Does Scale-to-Zero Redefine Aurora’s ‘Serverlessness’?

Amazon Aurora Serverless v2 now supports scale-to-zero, allowing you to stop paying for your database when it isn't in use.

Sounds great - but what does it mean, and is it really serverless?

🖥️ What is Aurora Serverless v2?

First, some basics: Aurora Serverless v2 abstracts away the management of individual underlying database instances, and replaces it with "Aurora Capacity Units" (ACU's).

Each ACU is equivalent to about 2GiB of RAM (plus corresponding CPU, networking, etc.), and Aurora can seamlessly scale up or down to meet demand according to your configurations.

You incur a cost (about $0.12 per hour) as long as the ACU is provisioned. So at the previously cheapest level (0.5 ACU's), you're running up a $43.80 monthly bill, even with zero requests.

👻 Defining "Serverless"

Serverless is a technology with a problem: There's no universally accepted definition of what 'serverless' is. Ben Kehoe captures this perfectly in The Meaning(lessness) of Serverless.

For this scenario though, we need a framework to assess this against:

The team at Momento came up with their Litmus Test for Serverless, which I'll use as our gold standard of 'pure serverless'.

⚙️ How it Works

The official launch blog by AWS does its usual good job at covering the key information. Here's how scale-to-zero works in a nutshell:

With 0 ACUs, Aurora Serverless v2 DB instances can automatically pause after a period of inactivity. Aurora pauses an Aurora Serverless v2 instance if it doesn’t have connections initiated by user activity within the speciﬁed time period. For the paused duration, there are no charges for compute as the database is at 0 ACUs.

This is a change from previous releases, where you needed at least 0.5 ACU's - incurring a permanent minimum cost. If the database isn't used^*, you won't be paying for it. When new connections are received, it'll start up again.

Documentation also refers to this as auto-pause, which is very descriptive of the underlying mechanism. It's effectively pausing the database instance, since it's not in use.

👀 Caveats

There's a lot to know about what counts as being "used". Again to their credit, AWS lays it both in their blog post and much deeper in the Aurora docs; but to capture a few very interesting points:

Any open connections prevents pausing
Use of Replication and/or RDS Proxy also prevents pausing
Any connection attempt will cause the instance to resume
Resuming instances takes up to 15 seconds

These make sense given the underlying mechanisms, but this might be a surprise and remove a few use cases. For example, using Lambda Functions with RDS Proxy effectively prevents this feature's usage.
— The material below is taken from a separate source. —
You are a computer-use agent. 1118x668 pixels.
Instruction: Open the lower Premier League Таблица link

There's also a lot of specific recommendations depending on your cluster design, so as always the documentation is worth digging into before taking this to production.

🥶 (Very) Cold Starts

Cold starts are a persistent challenge of serverless, usually very solvable within the service. But for this case, we get positively arctic.

Instances take up to 15 seconds to resume, and ensuring a long-enough connection timeout will be necessary to prevent unhappy consumers. This has been discussed plenty.
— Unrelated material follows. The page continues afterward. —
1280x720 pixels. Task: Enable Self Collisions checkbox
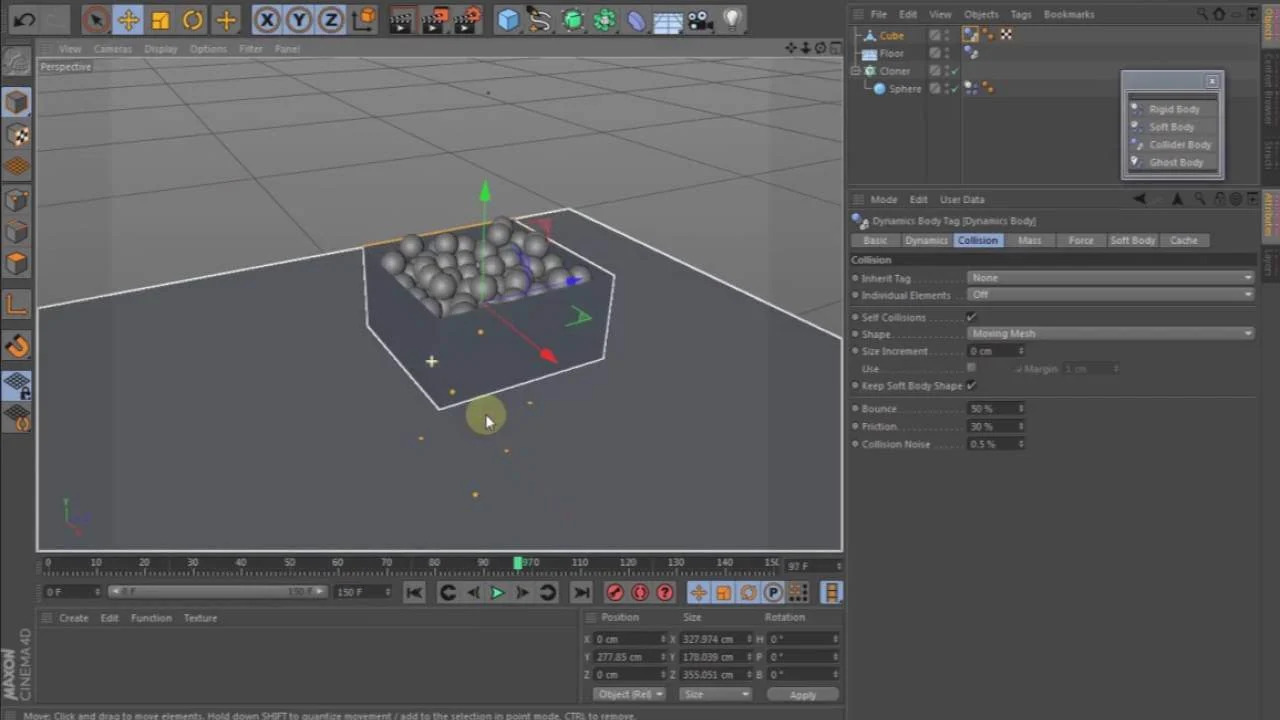click(970, 317)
One thing nobody seems to have talked about though is the Deep Sleep.

If an Aurora Serverless v2 instance remains paused more than 24 hours, Aurora can put the instance into a deeper sleep that takes longer to resume. In that case, the resume time can be 30 seconds or longer, roughly equivalent to doing a reboot of the instance.

Yikes...

This might not be the death-blow you'd expect - there are plenty of systems using SQL that aren't sensitive to long connection times; primarily system-to-system communications. But using it on human users would not be pleasant.

So let's try exactly that!

🧪 Experimenting with WordPress

First thought, how viable would this be to run a WordPress instance? Spoiler: Not very.

The cold start times make it a painful experience. Page load times aren't just a fluff metric either; poor loading times do impact conversion rates, so while you're saving money on infrastructure, you're probably losing exponentially more from lost revenue.

Any time you're not paying for the ACU's, you will pay with a guaranteed future cold start.

One thing I notice is that while you can configure it to shut down after 5 mins for maximum savings, you might choose to set that far longer just to avoid those cold starts.

Periodic reporting databases, where you might have many internal users slamming an application for a few days a month, but otherwise sits virtually unused. Set to a full 24 hours, most users would never see the difference.

For a typical solo WordPress site though, it'd be cheaper and more consistent to run both web server and database on a single EC2 instance.

🤔 Conclusion

tl;dr: It's definitely more serverless, but not "pure serverless". And I don't think that's a problem.

Databases are complicated, and "just making it serverless" is a hard problem. And while some solutions like CockroachDB make huge strides - check out this video where they explain how they scale.

"The right tool for the right job" is the motto of the wise architect. In similar cases, I'd also consider a single-table DynamoDB or even SQLite.

Even if this isn't 'pure serverless', this is a huge improvement that might make it just the right tool for your use case.